Не вникая в другие исторические детали более раннего формирования культурного самосознания предков таджиков, подытожу сказанное следующим образом. Архетипы и детерминанты базовой культуры праздника Навруз выросли на духовной почве очень древней и пестрой истории становления таджикского менталитета.
Отсюда изначально присущие Наврузу ряд характерных культурно-исторических черт, которые – не будь это сказано в обиду другим и тем более не в укор всем остальным – в целокупности превращают наш новогодний народный праздник в поистине уникальное мировое явление. Опять-таки, пусть это не воспримут как национальную апологию, если при описании характерных черт Навруза и его культуры будет употреблен эпитет «самый» или «наиболее». В интересующем меня аспекте следует особо выделить две из этих черт, которые гармонируют с всечеловеческими идеалами Организации Объединенных Наций.

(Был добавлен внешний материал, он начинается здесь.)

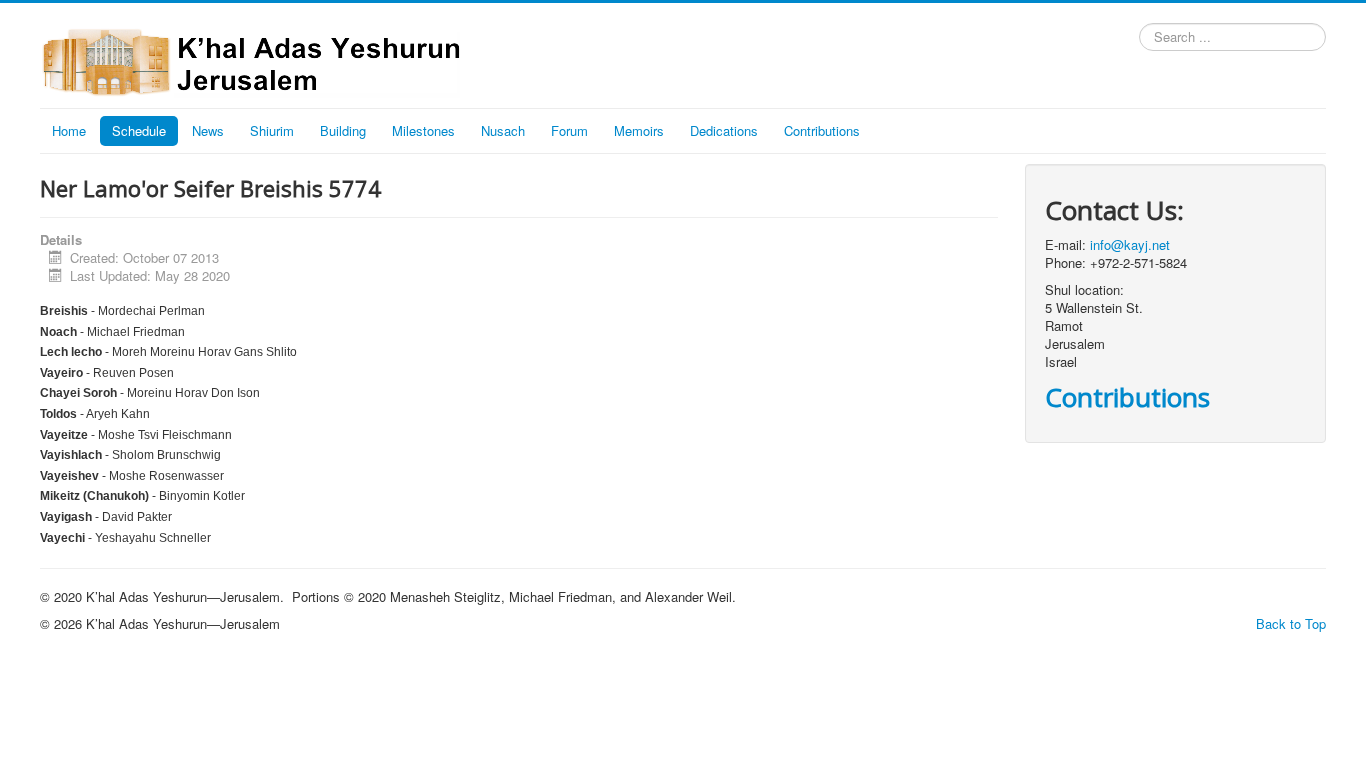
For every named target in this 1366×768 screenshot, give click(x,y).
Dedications (724, 130)
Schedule (139, 130)
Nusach (503, 130)
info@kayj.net (1130, 244)
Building (343, 130)
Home (69, 130)
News (208, 130)
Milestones (423, 130)
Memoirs (639, 130)
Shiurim (272, 130)
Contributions (822, 130)
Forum (569, 130)
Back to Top (1291, 623)
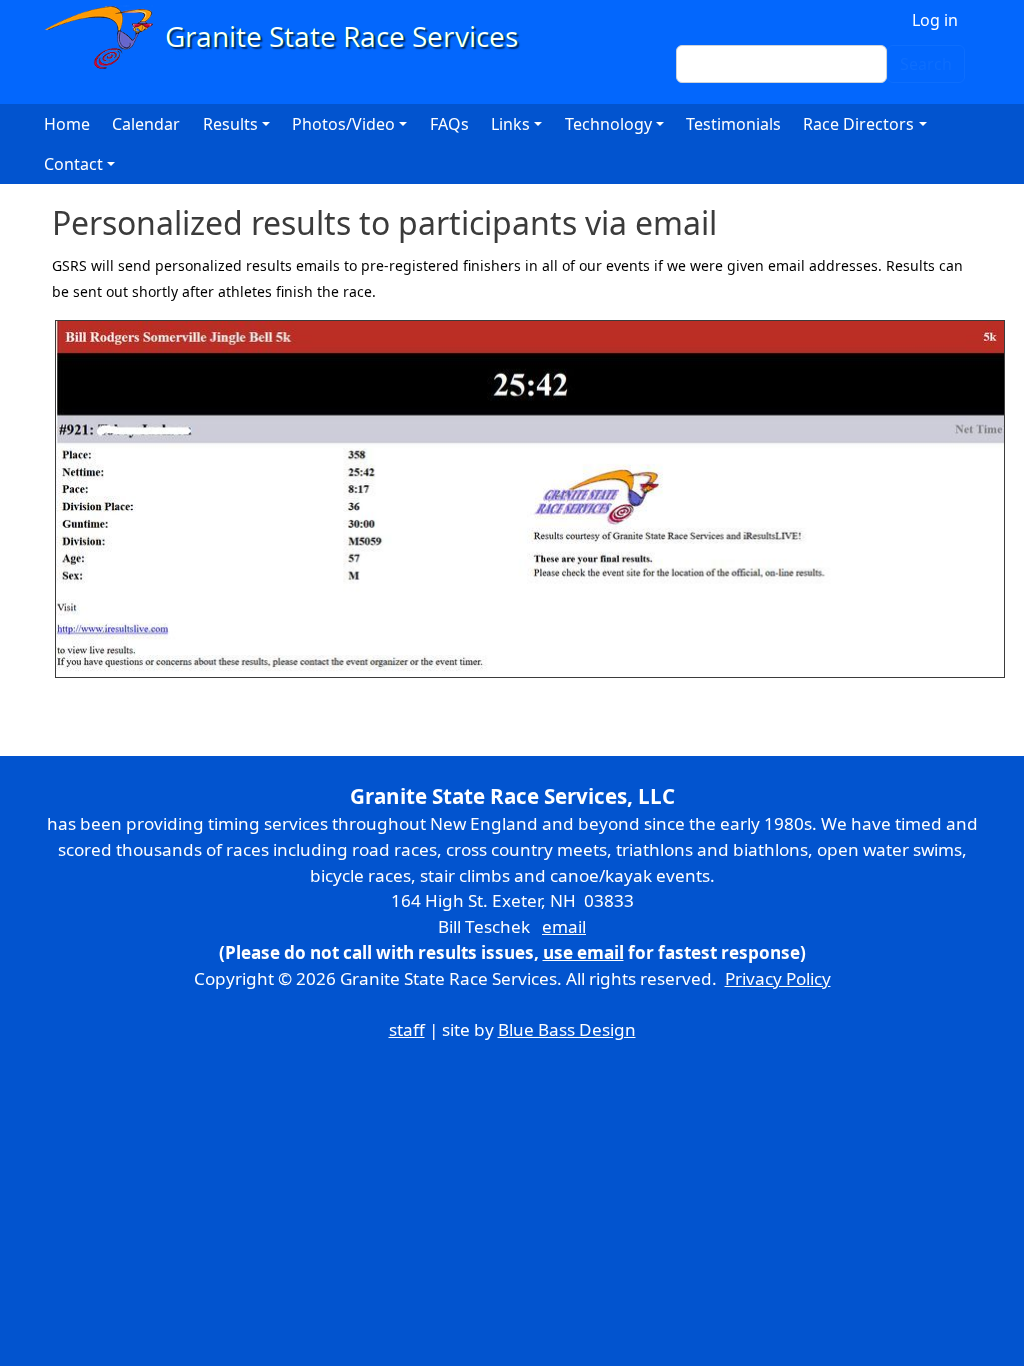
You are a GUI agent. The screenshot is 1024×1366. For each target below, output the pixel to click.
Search (926, 64)
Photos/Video (343, 124)
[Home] (290, 37)
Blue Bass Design (567, 1029)
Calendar (146, 124)
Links (510, 124)
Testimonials (733, 124)
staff (407, 1029)
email (564, 926)
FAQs (449, 124)
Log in (935, 20)
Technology (608, 124)
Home (67, 124)
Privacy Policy (778, 978)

Первая: Навруз – самый универсальный среди всех известных народных праздников: и по природной основе, и по культурным архетипам, и по эсхатологическим ожиданиям. Универсальность Навруза как природного явления очевидна: за начало нового года принят момент первого восхода Солнца после астрономического равноденствия, которое отражено во всех известных системах солнечного летоисчисления (от календаря Майя до «эры Джалали», созданной Хайямом).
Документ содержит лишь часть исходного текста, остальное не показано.